Right after I moved back from China, I had an experience that was illustrative of this mindset. I was at a holiday party, and I wasn’t telling people what I did. I was introduced to this one guy, and knowing that I’d just moved back from China, he was interested in whether I invested in Chinese companies. I told him I was known for shorting a couple of these companies, and he asked if I was “that Muddy Waters guy.” I said yeah, and he asked if I had heard of China MediaExpress, a company which I knew was a fraud. I couldn’t disclose that we were working on a report about the company, so I told him that it had serious problems and that I’d stay away from it. We published that report a couple days later, and a week later he called and asked if it was for real because he wanted to invest now that the stock was down.
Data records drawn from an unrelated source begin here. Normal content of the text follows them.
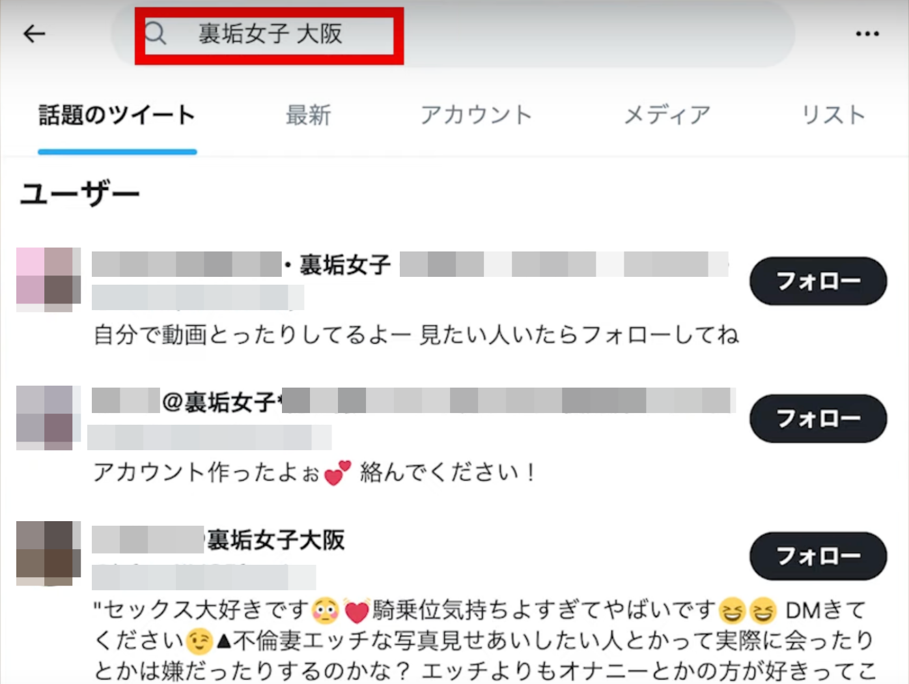The image size is (909, 684).
Task: Switch to the 話題のツイート tab
Action: click(117, 115)
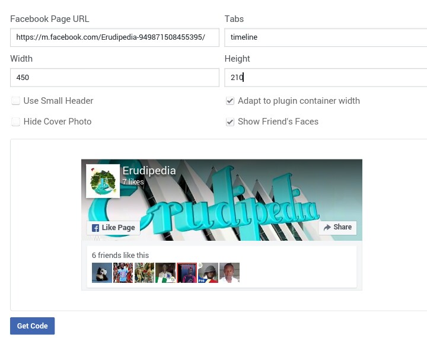This screenshot has height=338, width=427.
Task: Open the fourth friend avatar with green flag
Action: point(165,273)
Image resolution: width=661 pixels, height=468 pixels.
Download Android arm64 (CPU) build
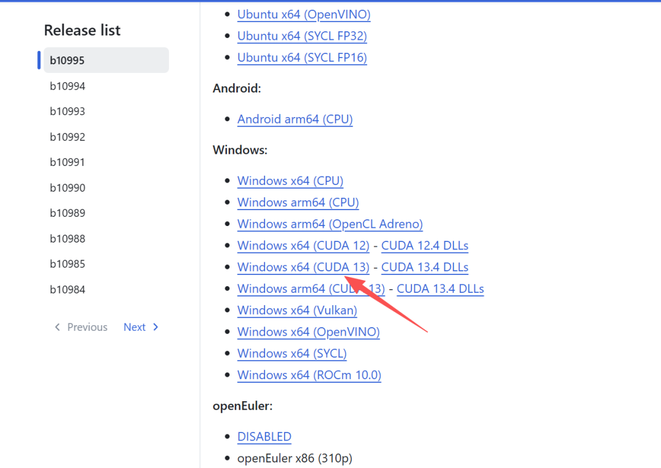pyautogui.click(x=295, y=119)
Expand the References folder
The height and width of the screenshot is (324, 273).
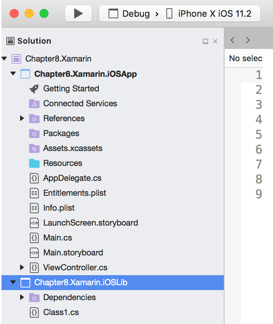(22, 119)
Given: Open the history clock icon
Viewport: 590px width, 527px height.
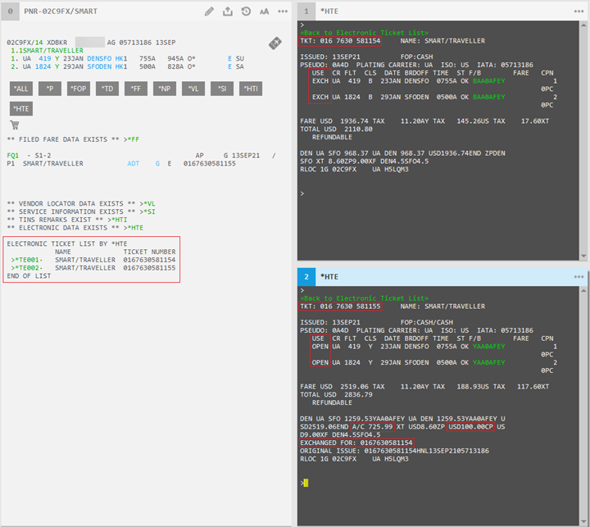Looking at the screenshot, I should coord(245,11).
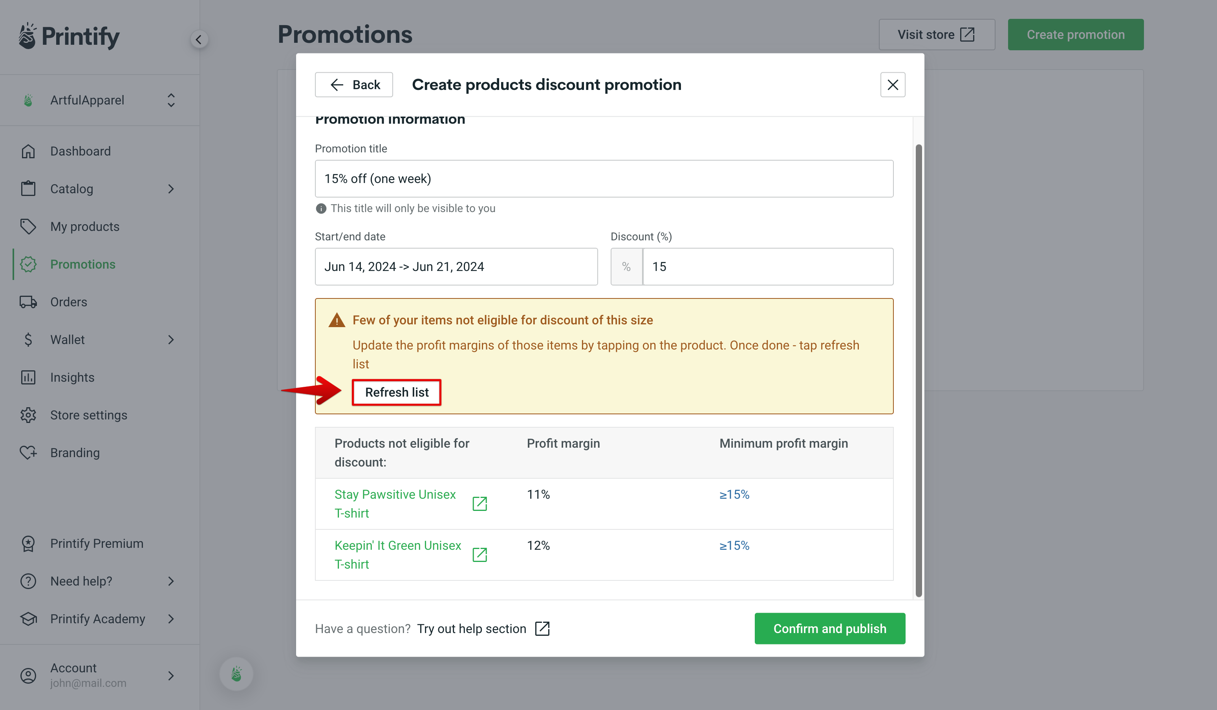1217x710 pixels.
Task: Open Stay Pawsitive T-shirt via external link icon
Action: (x=480, y=503)
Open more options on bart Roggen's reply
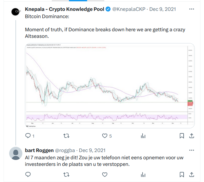 pyautogui.click(x=192, y=150)
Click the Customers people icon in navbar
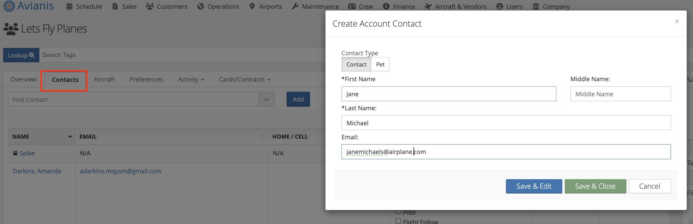The image size is (693, 224). [150, 7]
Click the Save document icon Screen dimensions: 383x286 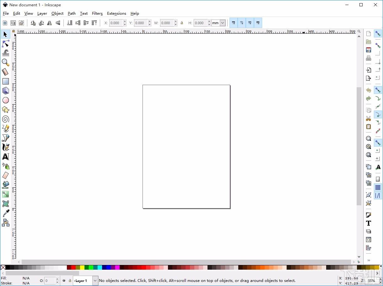coord(369,50)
He said he was thinking of going “all in.”

It’s almost as if the stock market were like Las Vegas—you’re a better, more alive person if you take big risks.

When I watched financial television—which I don’t anymore—many of the ads for day-trading platforms revolved around the concept of being a man among boys. Everything played upon male insecurity. That is retail investing culture. If it didn’t work, they’d stop doing it.

What’s the status of the lawsuit?

There hasn’t been much movement in the case. But before we publish, we’re always confident that we’ll get through a suit without losing. We never publish anything that we think may be a close call. It’s just a question of how soon we can get rid of it.